- [WORK TO BE COMPLETED]:
Could you copy the lines below word for word, starting at the line containing "Locate an element on the screen. This" and ending at the line containing "at that location.", with both of those lines included? Leave the pictures out.

- [DATA]:
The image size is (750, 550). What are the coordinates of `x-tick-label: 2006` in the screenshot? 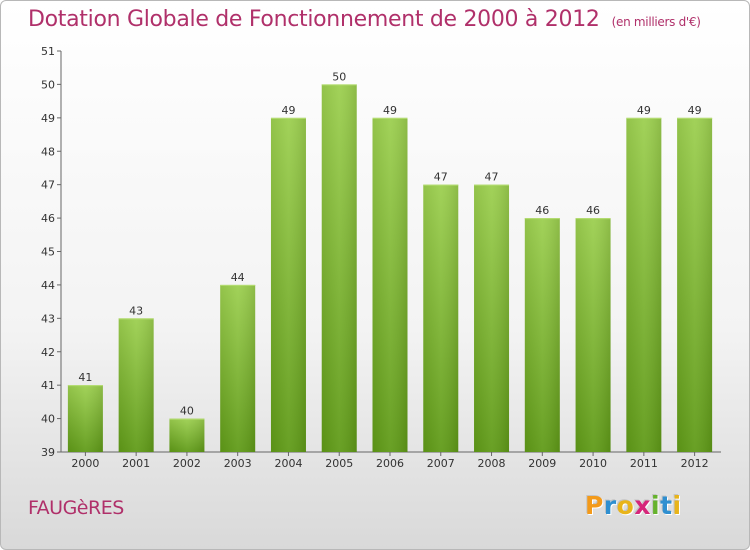 It's located at (390, 464).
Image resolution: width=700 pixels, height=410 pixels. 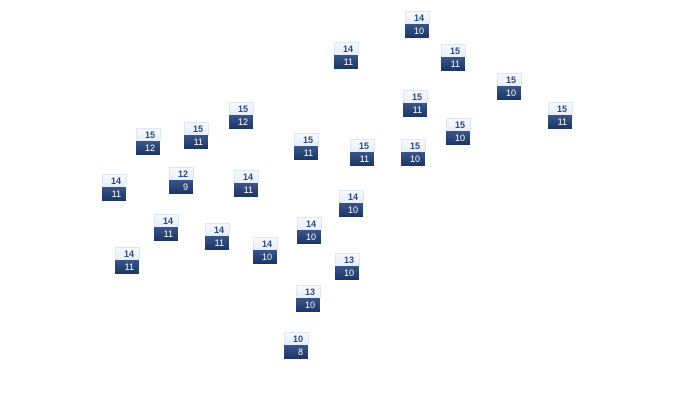 I want to click on map-marker: 12 9, so click(x=182, y=181).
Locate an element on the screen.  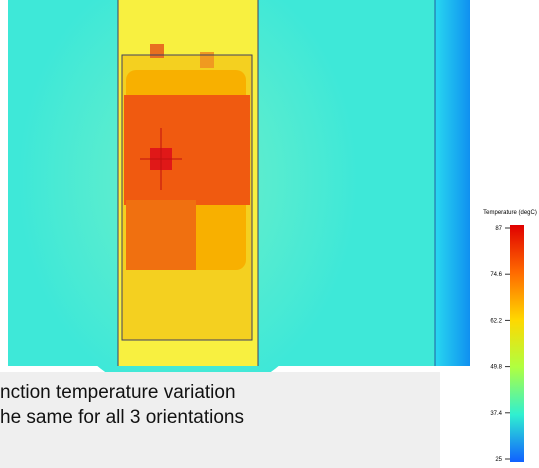
tick-label: 49.8 is located at coordinates (496, 368).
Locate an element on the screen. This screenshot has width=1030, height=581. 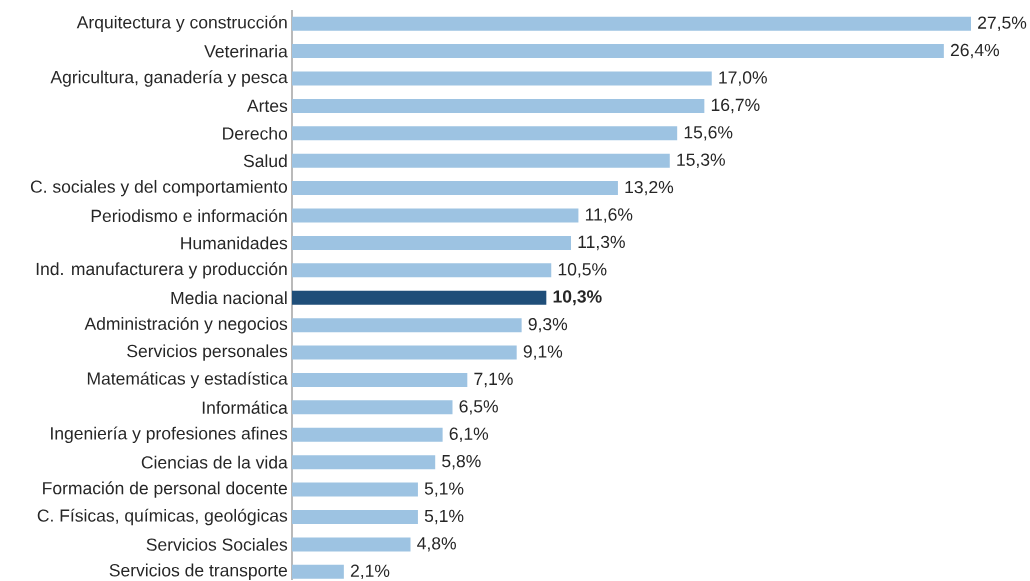
y-tick-label: Servicios personales is located at coordinates (208, 352).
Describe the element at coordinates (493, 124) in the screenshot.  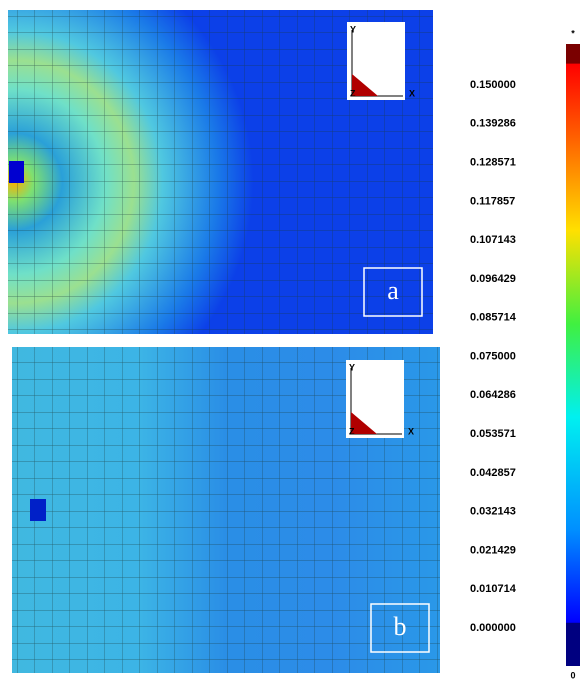
I see `colorbar-tick-label: 0.139286` at that location.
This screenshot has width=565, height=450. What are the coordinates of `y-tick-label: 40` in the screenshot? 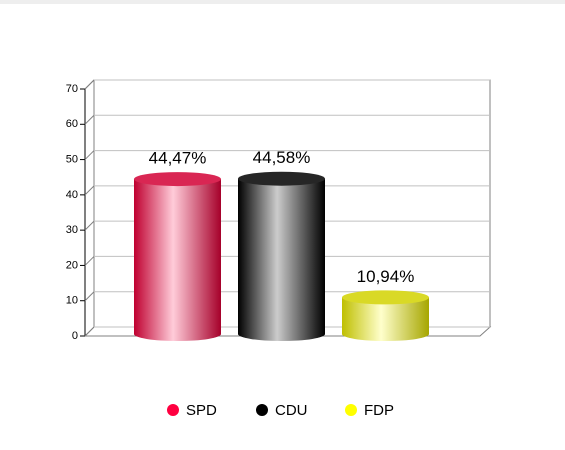 It's located at (72, 195).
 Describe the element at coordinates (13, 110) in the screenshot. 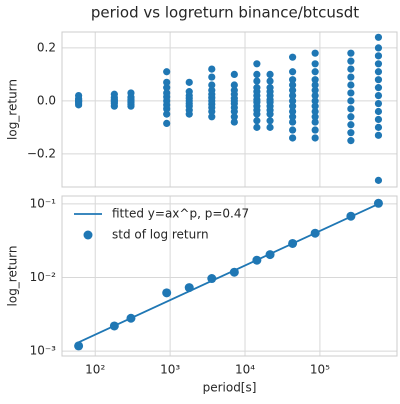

- [TASK SOLUTION]:
Locate an element on the screen. This screenshot has width=1030, height=581. 
y-tick-label: Servicios personales is located at coordinates (208, 352).
Describe the element at coordinates (493, 124) in the screenshot.  
I see `colorbar-tick-label: 0.139286` at that location.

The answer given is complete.